If I am discharged for a joint debt, what happens to the cosigner?
Your cosigner's liability for the debt is not effected by your discharge.
Cosigners are almost always joint and severally liable. This means the creditor can collect the entire debt from any person who has signed for the debt. If one of the signers receives a discharge, the creditor will still be able to collect the entire debt (plus interest, attorneys fees and collection charges, if the contract provides) from the other signers.
There has been a firm of collection attorneys aggressively pursuing me for a debt that was given to my ex-husband according to the terms of our divorce. Why are they coming after me when they know it's his debt?
The division of debt in the divorce decree affects only you and your husband. If your husband does not pay the bill, the creditor may come after you for the entire debt. You may have an action against your husband for his violation of the court order, but you may be no more successful in collecting from him may be no better than the creditor who has apparently decided that you are a better target.
Can I protect a cosigner?
If you file Chapter 13, a co-debtor stay automatically goes into effect prohibiting creditors from collecting consumer debt from co-debtors. In order to maintain this protection, your Chapter 13 plan must provide for payment of the entire debt and interest.

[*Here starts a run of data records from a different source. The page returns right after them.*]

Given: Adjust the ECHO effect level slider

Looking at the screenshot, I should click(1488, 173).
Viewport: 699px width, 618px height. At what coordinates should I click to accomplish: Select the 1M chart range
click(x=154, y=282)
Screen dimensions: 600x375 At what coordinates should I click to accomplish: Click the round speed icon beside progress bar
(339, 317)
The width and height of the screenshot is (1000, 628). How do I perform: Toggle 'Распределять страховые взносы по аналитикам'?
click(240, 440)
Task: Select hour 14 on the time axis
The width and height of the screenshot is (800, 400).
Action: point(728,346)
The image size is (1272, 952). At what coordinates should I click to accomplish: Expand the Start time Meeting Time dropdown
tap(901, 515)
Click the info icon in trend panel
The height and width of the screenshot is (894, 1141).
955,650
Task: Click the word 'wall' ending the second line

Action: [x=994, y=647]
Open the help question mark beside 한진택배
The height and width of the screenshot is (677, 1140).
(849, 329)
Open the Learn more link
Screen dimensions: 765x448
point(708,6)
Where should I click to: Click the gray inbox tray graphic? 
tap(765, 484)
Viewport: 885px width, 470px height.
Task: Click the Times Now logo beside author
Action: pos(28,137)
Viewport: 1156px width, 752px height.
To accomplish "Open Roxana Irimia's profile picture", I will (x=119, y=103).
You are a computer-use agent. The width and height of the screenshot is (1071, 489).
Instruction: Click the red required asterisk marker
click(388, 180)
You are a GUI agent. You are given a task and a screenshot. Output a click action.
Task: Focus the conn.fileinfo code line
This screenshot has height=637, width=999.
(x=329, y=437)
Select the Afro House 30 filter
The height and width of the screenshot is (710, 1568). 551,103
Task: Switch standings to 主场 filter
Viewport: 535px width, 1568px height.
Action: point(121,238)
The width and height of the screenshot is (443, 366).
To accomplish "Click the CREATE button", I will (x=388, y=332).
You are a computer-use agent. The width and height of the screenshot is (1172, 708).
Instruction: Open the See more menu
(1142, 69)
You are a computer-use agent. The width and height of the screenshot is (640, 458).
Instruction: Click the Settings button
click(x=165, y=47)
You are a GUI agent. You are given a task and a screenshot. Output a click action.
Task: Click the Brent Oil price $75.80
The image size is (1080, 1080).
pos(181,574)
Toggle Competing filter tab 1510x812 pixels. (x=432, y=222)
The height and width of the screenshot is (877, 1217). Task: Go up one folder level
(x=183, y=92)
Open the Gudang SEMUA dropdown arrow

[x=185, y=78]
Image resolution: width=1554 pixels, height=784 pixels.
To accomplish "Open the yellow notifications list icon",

My husband and I divorced nearly a year ago and he was supposed to take over the credit cards part of the divorce agreement but he later found out that the bills were too much. I am unable to pay back the loans and credit cards. I have tried several times during the year to get him to go for bankruptcy but he will not do it. Can I do it and settle the debts for the final time?
Yes, you can file and discharge (or cancel) your debt under either Chapter 7 or Chapter 13 bankruptcy. However, if you and your husband are divorced, you cannot file bankruptcy together--each of you would have to file separately. If you ex-husband files, his debt would be eliminated, but creditors would still be able to pursue collection against you. You, of course, could file and seek to discharge your liability for those debts.
My wife and I are getting divorced but we have not gone through the process yet and I was wondering if I file for bankruptcy for myself will it affect her if our divorce has not been finalized yet?
Bankruptcy filed by one spouse can affect the other spouse if there are community debts or community assets. In Arizona, assets earned by either party during marriage are property of the marital community.
Will my filing Chapter 7 personal bankruptcy effect my spouse's or my own I.R.A. accounts, cash value life insurance accounts, or jointly owned land?
In general, your filing bankruptcy will not effect your spouse's property. In Chapter 7, the Trustee will be able to take property which you own if it is not exempt. The Trustee cannot take property of your spouse even if it is not exempt.
Unfortunately, the answer is not so easy if you own propety with someone else, including your spouse. Whether the property may take only your interest in the property, or all of the peroperty depends on the nature of your ownership in it.
Jointly owned property. If you own property jointly with anyone, including your spouse, the Trustee may take your share of the property. The Trustee cannot take the joint owner's share. However, dividing the property between the joint owner and the Trustee may require that the property be sold.
Community property. Community property is property which is acquired through the earnings of you or your spouse during marriage. It can be taken by the Trustee and used to pay debts for which the community is liable. Whether the community is liable depends upon state law.
The most common property owned jointly or as community property is a home. Since Arizona has a relatively generous homestead exemption of $150,000 , we do not often have to deal with the problem of the Trustee seeking to take a home.
You should be able to keep your SEP-IRA & 401K plans. In Arizona, IRAs are exempt--except for deposits made within 6 months before filing--and ERISA plans (which 401k and other retirement plans would ordinarily be) are also protected--if the documents that created them contain properly drafted spendthrift protection.
In Arizona, the cash value in your life insurance is exempt up to $20,000, if you name the proper beneficiaries and meet the other requirements to claim the exemption.